Mullen Daniel J, Wu Zexun, Nelson-Moore Ethan, Cao Huan, Han Lauren, Offringa Ite A, Rhie Suhn K
Department of Cancer Biology, Norris Comprehensive Cancer Center, Keck School of Medicine, University of Southern California, Los Angeles, CA 90033, United States.
Department of Surgery, Keck School of Medicine, University of Southern California, Los Angeles, CA 90033, United States.
Bioinformatics. 2025 Aug 2;41(8). doi: 10.1093/bioinformatics/btaf435.
There is a lack of publicly available bioinformatic tools that can be widely used by researchers to identify transcription factors (TFs) that regulate cell type-specific regulatory elements (REs). To address this, we developed the Tracing regulatory Element Networks using Epigenetic Traits (TENET) R/Bioconductor package. By collecting hundreds of histone mark and open chromatin datasets from a variety of cell lines, primary cells, and tissues, and comparing these features along with matched DNA methylation and gene expression data, TENET identifies TFs and REs linked to a specific cell type. Moreover, we developed methods to interrogate findings using motifs, clinical information, and other genomic and chromatin conformation capture datasets, and applied them to pan-cancer data, highlighting TFs and REs associated with ten different cancer types. TENET enables researchers to better characterize the 3D epigenomes of cell types of interest for future clinical applications.

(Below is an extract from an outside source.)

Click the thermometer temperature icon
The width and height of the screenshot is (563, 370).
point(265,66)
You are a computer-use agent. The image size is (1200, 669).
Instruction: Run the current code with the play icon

TENET is available at http://bioconductor.org/packages/TENET. Curated functional genomic datasets utilized by TENET are available at http://bioconductor.org/packages/TENET.AnnotationHub. Example datasets are available at http://bioconductor.org/packages/TENET.ExperimentHub.
目前缺乏可供研究人员广泛使用的生物信息学工具来识别调控细胞类型特异性调控元件(RE)的转录因子(TF)。为了解决这一问题,我们开发了利用表观遗传特征追踪调控元件网络(TENET)的R/Bioconductor软件包。通过收集来自多种细胞系、原代细胞和组织的数百个组蛋白标记和开放染色质数据集,并将这些特征与匹配的DNA甲基化和基因表达数据进行比较,TENET可识别与特定细胞类型相关的TF和RE。此外,我们还开发了利用基序、临床信息以及其他基因组和染色质构象捕获数据集来探究研究结果的方法,并将其应用于泛癌数据,突出了与十种不同癌症类型相关的TF和RE。TENET使研究人员能够更好地表征感兴趣细胞类型的三维表观基因组,以用于未来的临床应用。